## YOUR TASK
Copy out the items word for word, from the start of the records through the line containing "Looking at the screenshot, I should [x=429, y=262].", both ends included. Leave the pictures out of your copy.

## Stored items from a collection

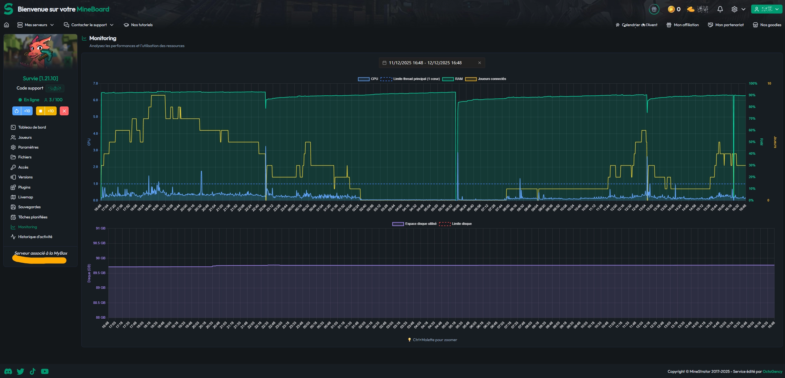The image size is (785, 378).
Task: Toggle Espace disque utilisé legend swatch
Action: [398, 224]
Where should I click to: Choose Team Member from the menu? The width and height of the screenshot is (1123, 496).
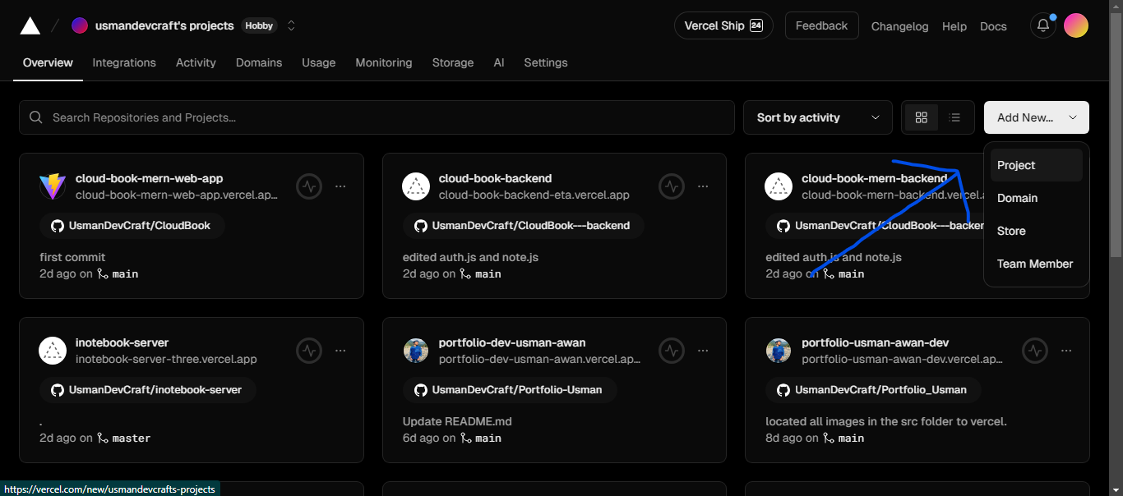click(1035, 264)
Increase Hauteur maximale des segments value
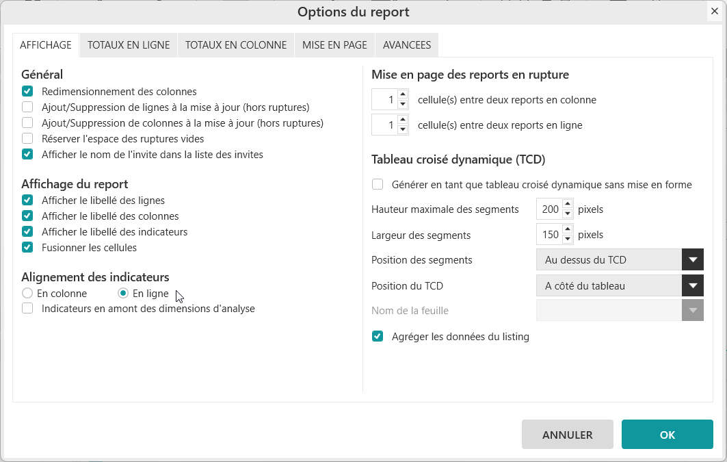The width and height of the screenshot is (727, 462). tap(568, 205)
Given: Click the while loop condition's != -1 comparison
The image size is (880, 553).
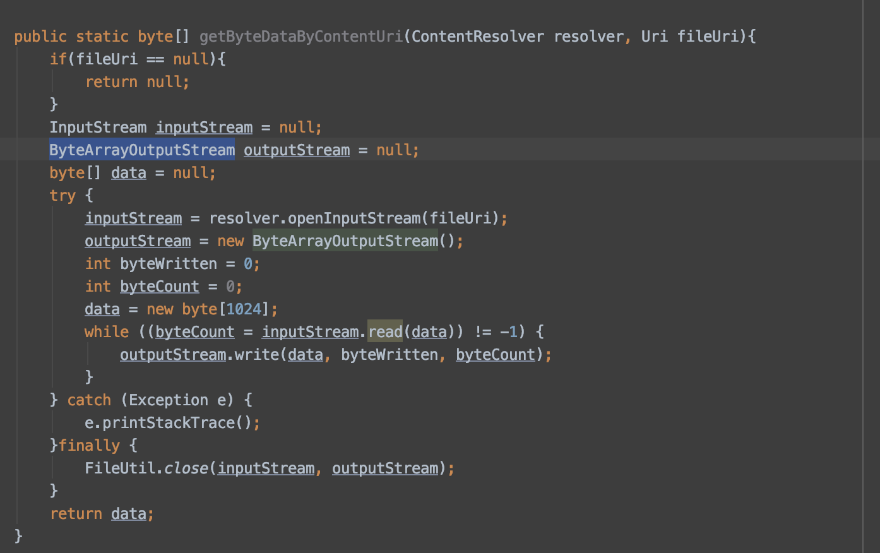Looking at the screenshot, I should click(x=499, y=331).
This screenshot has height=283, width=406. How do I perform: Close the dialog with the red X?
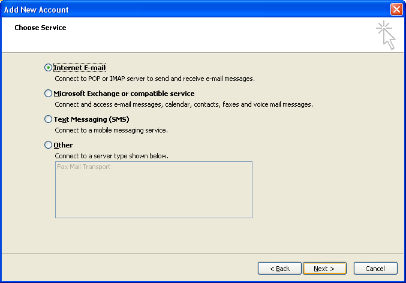[x=396, y=10]
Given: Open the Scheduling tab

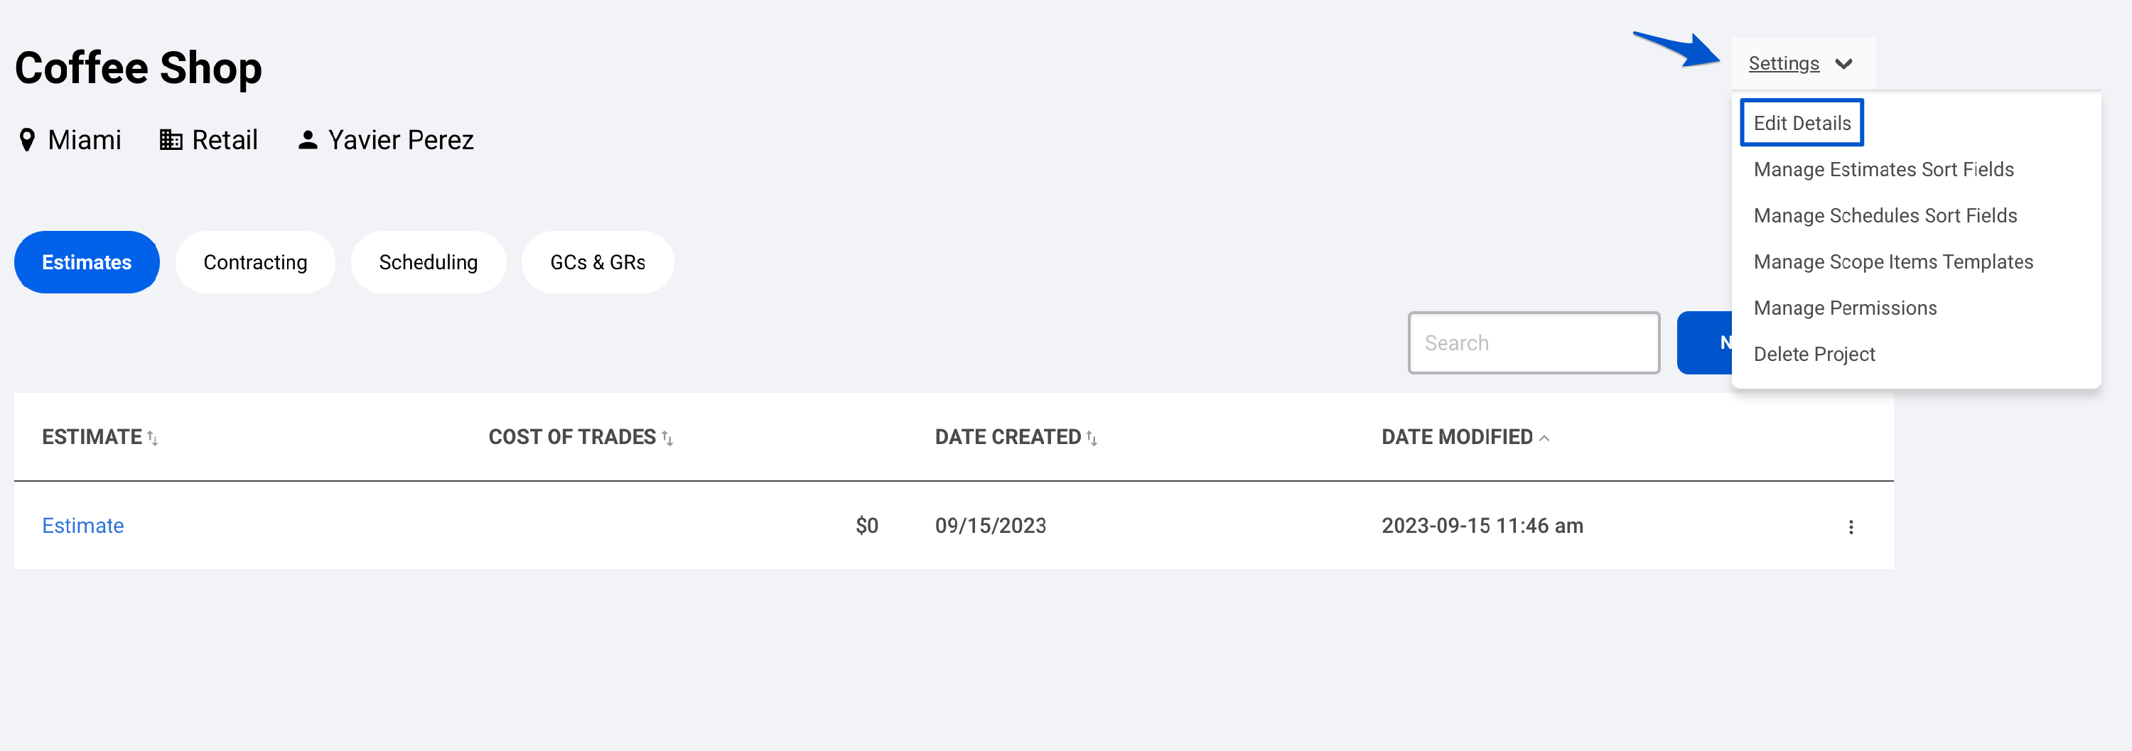Looking at the screenshot, I should [x=429, y=262].
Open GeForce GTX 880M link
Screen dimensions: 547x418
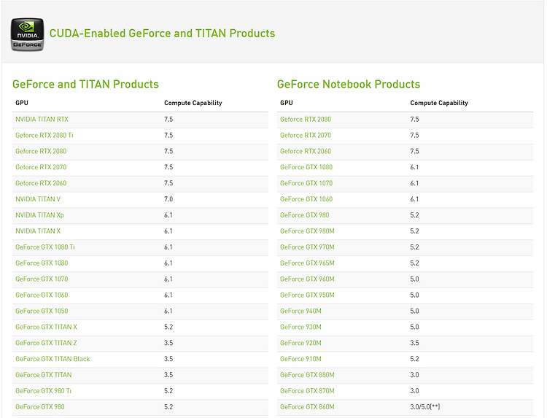307,375
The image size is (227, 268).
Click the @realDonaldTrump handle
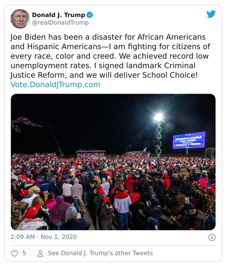click(60, 23)
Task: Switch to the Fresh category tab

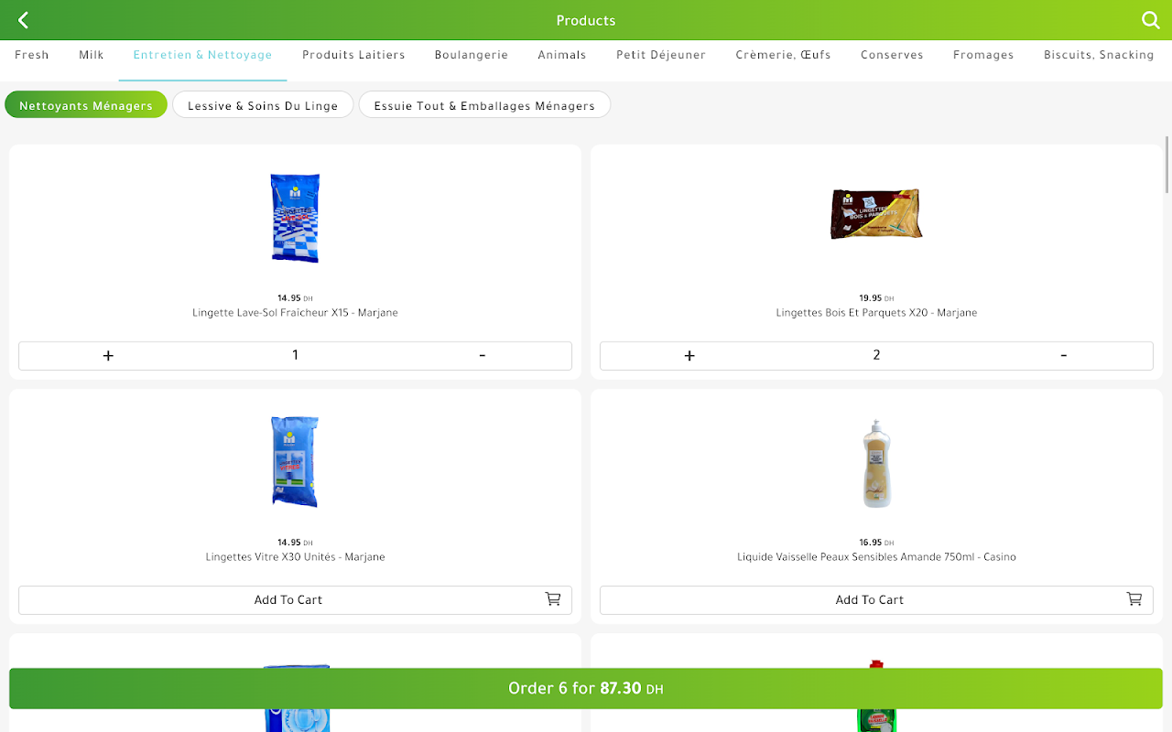Action: tap(32, 55)
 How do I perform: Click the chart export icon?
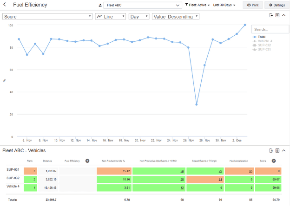point(271,16)
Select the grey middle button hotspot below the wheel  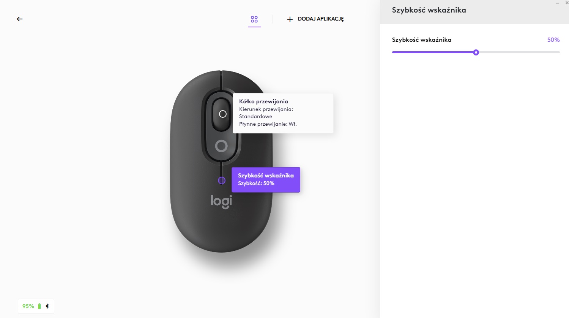pyautogui.click(x=221, y=146)
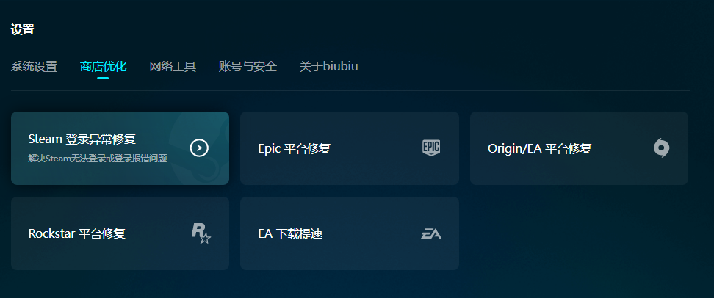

## EXERCISE OUTPUT
The image size is (785, 378).
Task: Toggle Espace disque utilisé legend swatch
Action: [398, 224]
Where should I click to: Choose Team Member from the menu? The width and height of the screenshot is (1123, 496).
click(1035, 264)
Increase Hauteur maximale des segments value
The width and height of the screenshot is (727, 462). tap(568, 205)
Given: Click the while loop condition's != -1 comparison
The image size is (880, 553).
Looking at the screenshot, I should click(x=499, y=331).
This screenshot has height=283, width=406. How do I perform: Close the dialog with the red X?
[x=396, y=10]
Given: Open the Scheduling tab

Looking at the screenshot, I should [x=429, y=262].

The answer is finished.